Nearly all of the characters here are too utterly flawed and human to be entirely likable, save for Anne’s father, played exquisitely by Fredric Stone, one of two Equity actors in the cast. He’s a consistently calming presence — compassionate, in command and warm amid the many conflicts and spats that ensue in the annex. Ben Zylman rises to his level of artistry with his tremendous portrayal of Mr. Dussel, a traumatized and devout dentist who joins the two families in hiding. Zylman contains lifetimes of suffering as well as glimmers of humor, joy and desire amid the pain in facial and physical gestures alone.
Many of the other performers play to the caricatures presented in their characters, but they also find and express their respective intrinsic humanity, which, ultimately, makes for an overall dynamic and touching performance.
Also notable, the technical choices and the space itself — Farmers Alley’s first return to their intimate black box space in downtown Kalamazoo after a stretch of displacement for city construction — offer elegant storytelling devices. Alex Tobin’s sound design presents glimpses of the terrifying world outside the annex: thunder and lighting, percussive soldiers’ marching footfalls, a train whistle to signify the harrowing journey to Bergen-Belsen as well as snippets of BBC news reports and clips of Hitler’s speeches.
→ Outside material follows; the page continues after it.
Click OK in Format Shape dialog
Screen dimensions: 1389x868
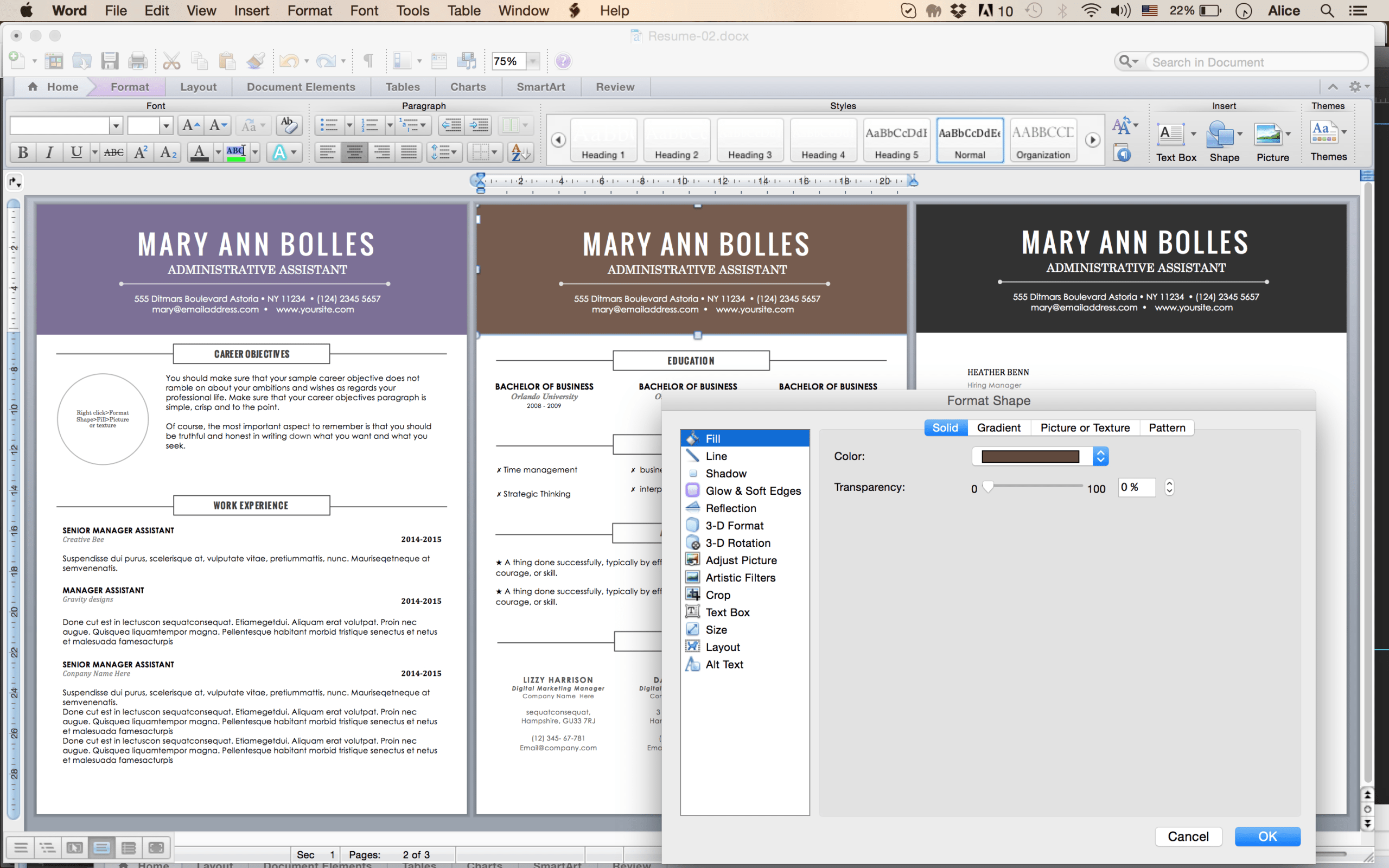point(1267,837)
The beautiful marriage of Weiner’s direction coupled with W. Douglas Blickle’s intimate set and George Eric Perry’s dramatic lights reaches its zenith in the final minutes of the play. Nazis appear silently while the adults play cards and the children enjoy a rare moment of sensual pleasure, and in the juxtaposition of the split scene, the wretched injustice and dissonant violence happens largely in the imagination of the audience.
And in the very final moments, during Mr. Frank’s heart-wrenching soliloquy, delivered with great emotion by Stone with diary in hand, the writing is quite literally on the wall.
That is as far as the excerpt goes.